I was talking about the age of the universe with a theist friend of mine and he acknowledges the scientific evidence of the Big Bang and accepts the age of the universe to be around 13.7 billion years. We got onto the subjest of how he reconciles this with the Bible indicates that the Earth was created in a few days, whereas science indicates that this is off by billions and billions of years. I was asking him how he can honestly believe that a book with such an ENORMOUS error is literally 100% true. He danced around the question for a long time and I'm sure we've all had similar converstions before. A few days later he informs me that in the original Hebrew, the word "day" can be used differently to mean a long peiod of time. I asked him why the Bible, then doesn't use this instead of the English word "day"? He accused me of not reading the footnotes enough and, admittedly, I couldn't recall looking at footnotes for Genesis 1. So I found an online bible that gives access different versions of the Bible and looked at 18 different versions of Genesis 1. The ONLY version that mentions the meaning of the word "day" in the footnotes is the Contemperary English Version.
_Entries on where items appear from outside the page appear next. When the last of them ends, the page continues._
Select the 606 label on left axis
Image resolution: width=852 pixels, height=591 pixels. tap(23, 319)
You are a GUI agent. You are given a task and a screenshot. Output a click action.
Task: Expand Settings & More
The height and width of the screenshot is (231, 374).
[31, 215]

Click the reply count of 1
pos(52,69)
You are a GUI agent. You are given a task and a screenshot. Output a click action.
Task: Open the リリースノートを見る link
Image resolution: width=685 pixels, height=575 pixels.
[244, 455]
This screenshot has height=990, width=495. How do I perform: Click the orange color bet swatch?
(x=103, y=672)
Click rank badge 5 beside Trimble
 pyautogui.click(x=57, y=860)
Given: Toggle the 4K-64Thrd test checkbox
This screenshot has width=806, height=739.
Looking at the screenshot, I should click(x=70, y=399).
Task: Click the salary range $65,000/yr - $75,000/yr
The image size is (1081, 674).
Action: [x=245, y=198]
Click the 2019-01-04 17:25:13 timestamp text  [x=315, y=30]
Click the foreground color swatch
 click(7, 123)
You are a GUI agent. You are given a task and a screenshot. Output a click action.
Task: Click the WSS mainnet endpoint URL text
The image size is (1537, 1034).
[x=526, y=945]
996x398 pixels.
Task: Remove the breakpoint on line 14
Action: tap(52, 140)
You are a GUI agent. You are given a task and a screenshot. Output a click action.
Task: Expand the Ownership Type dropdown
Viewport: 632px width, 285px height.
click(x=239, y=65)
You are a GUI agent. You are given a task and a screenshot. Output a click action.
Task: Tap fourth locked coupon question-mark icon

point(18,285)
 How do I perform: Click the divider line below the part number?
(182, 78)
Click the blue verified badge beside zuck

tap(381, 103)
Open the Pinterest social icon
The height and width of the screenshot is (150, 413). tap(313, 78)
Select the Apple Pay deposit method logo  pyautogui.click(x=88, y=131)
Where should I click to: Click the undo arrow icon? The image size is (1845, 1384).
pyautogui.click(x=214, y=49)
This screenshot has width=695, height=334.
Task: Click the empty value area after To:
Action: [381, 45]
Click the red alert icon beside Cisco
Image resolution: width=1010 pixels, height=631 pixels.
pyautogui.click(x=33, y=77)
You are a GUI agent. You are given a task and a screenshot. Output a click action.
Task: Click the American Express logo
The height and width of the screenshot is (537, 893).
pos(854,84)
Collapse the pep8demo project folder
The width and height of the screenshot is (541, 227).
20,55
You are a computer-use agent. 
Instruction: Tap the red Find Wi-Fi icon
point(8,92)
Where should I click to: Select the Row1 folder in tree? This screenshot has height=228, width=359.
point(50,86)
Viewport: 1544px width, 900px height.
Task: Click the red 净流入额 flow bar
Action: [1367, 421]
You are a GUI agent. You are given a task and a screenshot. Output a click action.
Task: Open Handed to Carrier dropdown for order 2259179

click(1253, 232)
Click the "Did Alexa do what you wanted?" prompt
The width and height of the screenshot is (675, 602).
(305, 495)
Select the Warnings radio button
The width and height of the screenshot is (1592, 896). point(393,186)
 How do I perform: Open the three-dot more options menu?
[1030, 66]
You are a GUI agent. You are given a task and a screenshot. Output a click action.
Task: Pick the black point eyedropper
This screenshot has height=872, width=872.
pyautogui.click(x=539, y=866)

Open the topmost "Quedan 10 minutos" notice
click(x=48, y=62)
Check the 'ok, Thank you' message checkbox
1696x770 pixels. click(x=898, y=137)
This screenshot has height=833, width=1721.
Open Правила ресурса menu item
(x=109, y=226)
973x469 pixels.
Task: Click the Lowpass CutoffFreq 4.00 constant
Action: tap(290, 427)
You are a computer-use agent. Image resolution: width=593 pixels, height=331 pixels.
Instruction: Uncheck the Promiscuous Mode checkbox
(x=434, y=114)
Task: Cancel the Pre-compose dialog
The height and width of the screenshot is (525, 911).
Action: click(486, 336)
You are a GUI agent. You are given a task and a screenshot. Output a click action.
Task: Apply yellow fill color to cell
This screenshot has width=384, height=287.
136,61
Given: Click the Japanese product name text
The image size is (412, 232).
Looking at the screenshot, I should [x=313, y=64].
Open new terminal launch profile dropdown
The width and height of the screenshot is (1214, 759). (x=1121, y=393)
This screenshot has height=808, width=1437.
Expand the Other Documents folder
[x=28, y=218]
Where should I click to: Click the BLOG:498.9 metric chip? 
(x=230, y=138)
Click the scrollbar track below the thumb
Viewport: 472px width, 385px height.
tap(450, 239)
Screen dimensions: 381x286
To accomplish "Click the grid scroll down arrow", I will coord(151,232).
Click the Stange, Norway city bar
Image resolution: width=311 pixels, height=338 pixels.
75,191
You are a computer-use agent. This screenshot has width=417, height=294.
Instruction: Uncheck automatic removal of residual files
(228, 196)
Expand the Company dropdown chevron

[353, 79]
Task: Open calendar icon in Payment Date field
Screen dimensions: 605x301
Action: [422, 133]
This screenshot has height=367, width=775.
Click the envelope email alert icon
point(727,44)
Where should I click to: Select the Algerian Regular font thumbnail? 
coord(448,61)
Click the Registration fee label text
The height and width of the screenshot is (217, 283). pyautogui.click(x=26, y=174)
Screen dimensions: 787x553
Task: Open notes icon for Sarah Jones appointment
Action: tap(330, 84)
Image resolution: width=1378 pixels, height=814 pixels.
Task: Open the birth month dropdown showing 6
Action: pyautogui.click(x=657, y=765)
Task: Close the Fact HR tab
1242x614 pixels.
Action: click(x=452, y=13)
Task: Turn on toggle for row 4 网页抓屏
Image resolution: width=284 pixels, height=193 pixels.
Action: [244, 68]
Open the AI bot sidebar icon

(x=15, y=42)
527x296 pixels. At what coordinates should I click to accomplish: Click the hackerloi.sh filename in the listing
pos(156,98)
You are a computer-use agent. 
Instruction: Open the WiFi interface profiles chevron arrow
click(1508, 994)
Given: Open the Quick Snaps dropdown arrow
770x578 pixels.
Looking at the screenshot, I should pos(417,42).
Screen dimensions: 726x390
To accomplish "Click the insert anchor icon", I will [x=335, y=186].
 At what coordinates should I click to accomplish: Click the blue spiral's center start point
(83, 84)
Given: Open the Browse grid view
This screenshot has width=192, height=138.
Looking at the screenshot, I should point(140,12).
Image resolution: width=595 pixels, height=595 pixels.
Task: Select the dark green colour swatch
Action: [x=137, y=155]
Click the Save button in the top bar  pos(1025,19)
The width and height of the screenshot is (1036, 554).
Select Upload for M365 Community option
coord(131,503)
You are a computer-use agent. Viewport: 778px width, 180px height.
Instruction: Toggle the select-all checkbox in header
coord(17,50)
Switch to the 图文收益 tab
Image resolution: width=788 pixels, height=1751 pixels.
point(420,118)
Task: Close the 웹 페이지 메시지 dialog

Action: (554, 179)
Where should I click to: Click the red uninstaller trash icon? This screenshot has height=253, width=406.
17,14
The footnote in this version says:
Genesis 1:5 the first day: A day was measured from evening to evening.
So now I was quite skeptical of his claim of the Hebrew "day" meaning something else that was a longer period of time. So I found an English -> Hebrew dictionary online and tried matching up the words to a copy of the Bible in Hebrew. And that's where I ran into trouble. I'm trying to read the lines backwards because Hebrew reads right to left, and I'm trying to match up characters and in short, I'm in over my head with this issue. So has anyone (or CAN anyone) read the Bible in its original Hebrew? Do you know if the Hebrew word "day" can mean a longer period of time? As close as I was able to determine, "day" can actually mean "a period of time" or "historical period", but only in the sense that we'd say in English "in the day of Caesar" or "in the days when dinosaurs romed the Earth". Any help you could give me would be appriciated!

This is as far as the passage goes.